§ **Extracted entries**
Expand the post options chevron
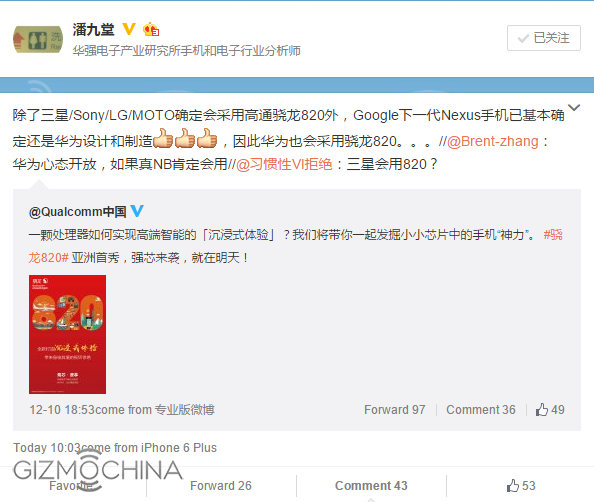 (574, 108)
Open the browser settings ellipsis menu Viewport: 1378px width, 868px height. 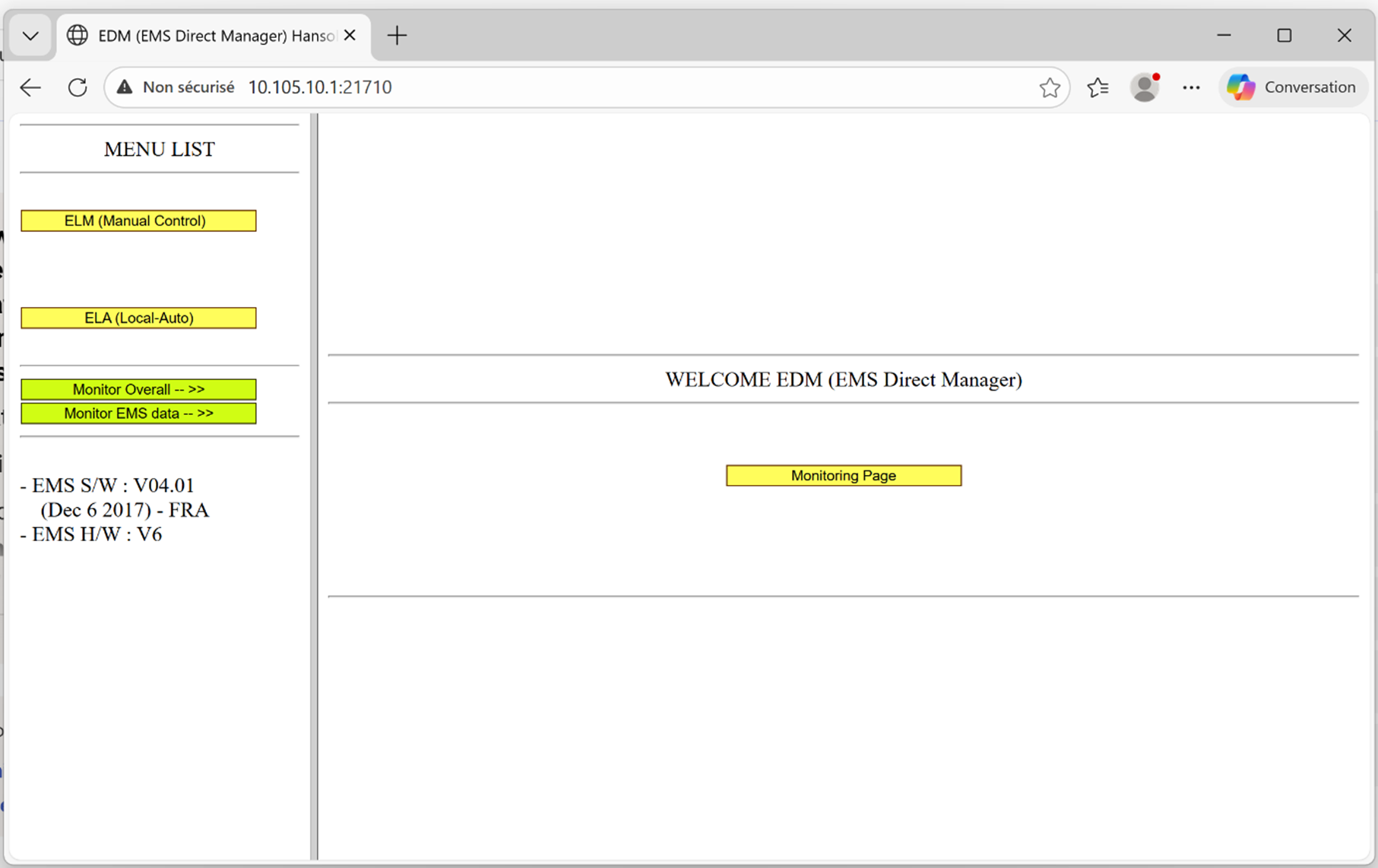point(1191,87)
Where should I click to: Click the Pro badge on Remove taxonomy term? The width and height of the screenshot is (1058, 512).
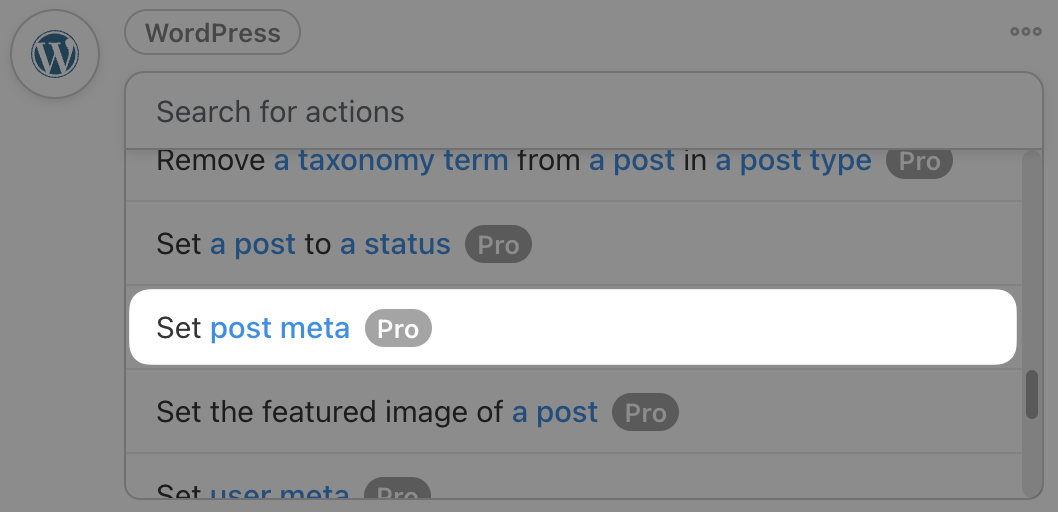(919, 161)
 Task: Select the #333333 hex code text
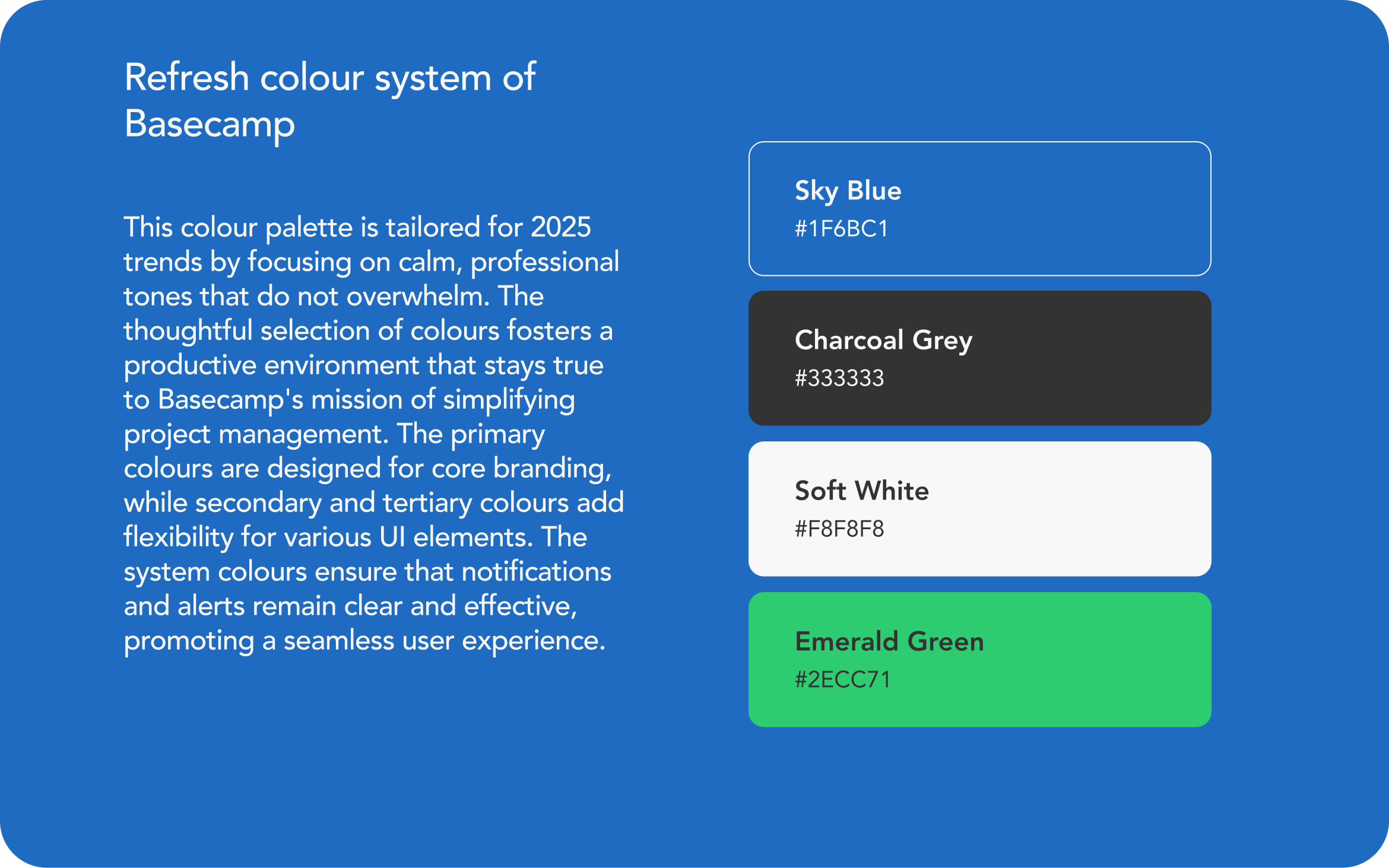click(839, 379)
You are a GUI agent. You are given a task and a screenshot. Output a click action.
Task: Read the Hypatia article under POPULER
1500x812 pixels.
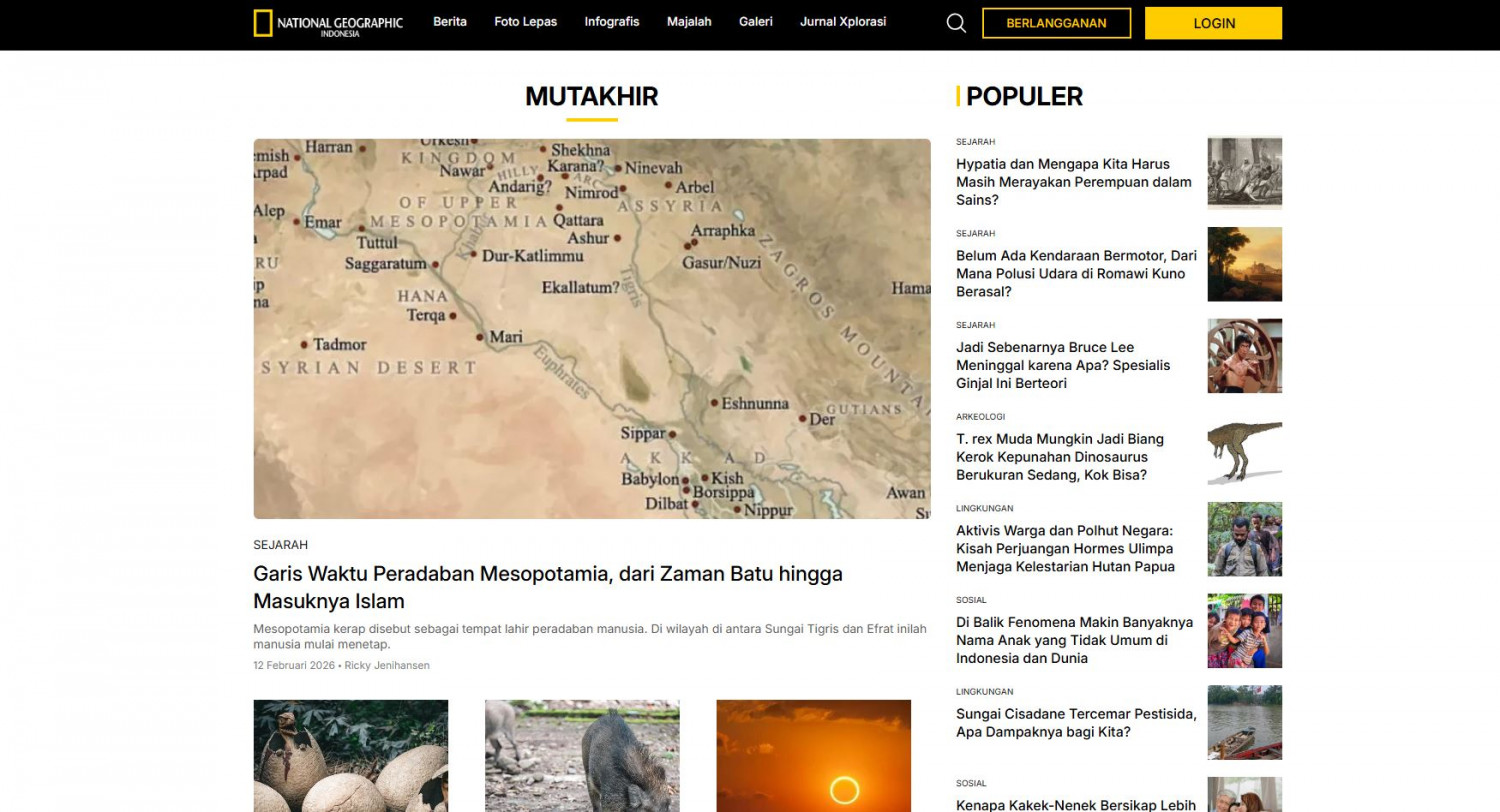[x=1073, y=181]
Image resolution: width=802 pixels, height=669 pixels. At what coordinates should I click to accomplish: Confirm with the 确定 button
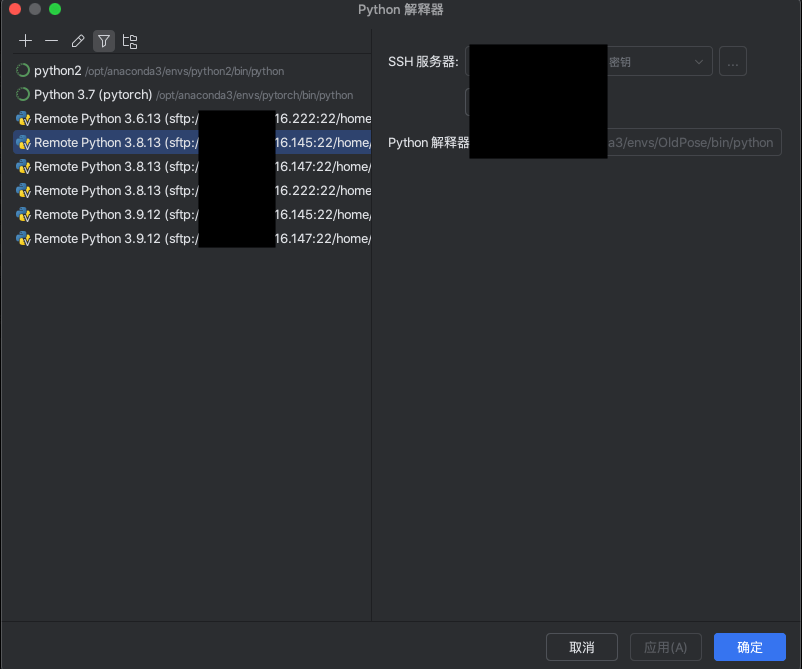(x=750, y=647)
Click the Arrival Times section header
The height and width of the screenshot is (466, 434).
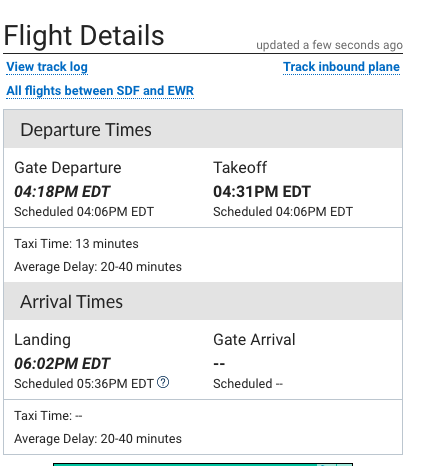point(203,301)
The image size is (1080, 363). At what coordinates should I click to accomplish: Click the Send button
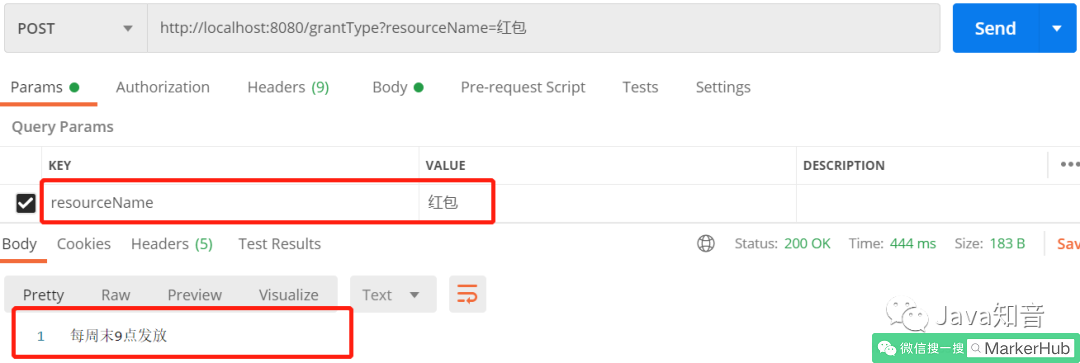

§ **Task prompt**
Beginning with the line that contains "Task: Select the #333333 hex code text" and ending with the last line of the data above, output those lines exactly and nothing more, without any pictures.

§ **Task result**
 Task: Select the #333333 hex code text
click(839, 379)
You are a GUI agent. You are given a task and a screenshot. Output a click action.
Task: Read the Hypatia article under POPULER
1500x812 pixels.
[x=1073, y=181]
Image resolution: width=802 pixels, height=669 pixels. At what coordinates should I click to accomplish: Confirm with the 确定 button
(x=750, y=647)
Click the Arrival Times section header
The height and width of the screenshot is (466, 434).
point(203,301)
The image size is (1080, 363). At what coordinates should I click to accomplish: Click the Send button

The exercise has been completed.